“Corte no FUNDEB é inaceitável”, diz presidente da UBES

Michel Temer retirou R$1,5 bilhão do fundo no orçamento de 2018. Recurso seria utilizado para complementar salários de professores em diversos estados

No momento de virada do ano, como se ninguém estivesse vendo, Michel Temer sancionou o orçamento do país para o ano de 2018 com apenas um veto, pontual e cruel: retirou R$1,5 bilhão que estava previsto para complementação do Fundo de Manutenção da Educação Básica (Fundeb). O dinheiro serve para complementar salários de professores nos estados em que esse pagamento não alcança o piso nacional da categoria.

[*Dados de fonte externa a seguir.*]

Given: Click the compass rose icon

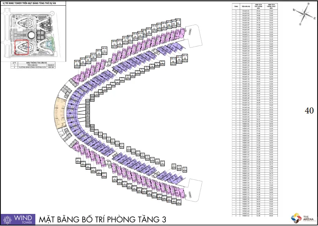Looking at the screenshot, I should tap(304, 14).
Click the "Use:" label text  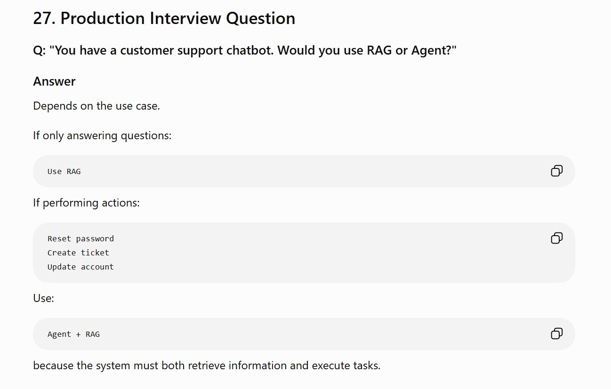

“Esse corte em uma verba complementar para a educação básica é inaceitável. Logo no momento em que houve o congelamento dos investimentos, com a Emenda Constitucional 95 e que havia a necessidade de se proteger o recurso mais importante do país que é o recurso voltado às escolas públicas e à qualidade de ensino”, diz o presidente da UBES, Pedro Gorki. Ele lembra que o Fundeb, inclusive, só está previsto pela atual legislação até 2020: “Uma das principais lutas dessa gestão será a renovação do Fundo”, afirma.

A próxima Jornada de Lutas do movimento estudantil secundarista deverá ter, em destaque, a pauta da defesa do Fundeb e do financiamento da educação básica. De acordo com o Plano Nacional de Educação (PNE), o país deveria estar ampliando a qualidade da educação básica em todas as etapas e modalidades de ensino, o que ficou gravemente comprometido com os ataques de Temer neste setor.

O orçamento de 2018, sancionado pelo Planalto e que traz o veto ao recurso complementar do Fundeb, prevê despesas de R$3,5 trilhões em 2018, sendo que R$1,16 trilhão se destina somente ao refinanciamento da dívida pública e R$316 bilhões apenas para o pagamento dos seus juros. “Não podemos aceitar esse cenário apena de retrocessos. Temos de voltar a buscar conquistas verdadeiras para a educação brasileira”, diz Gorki.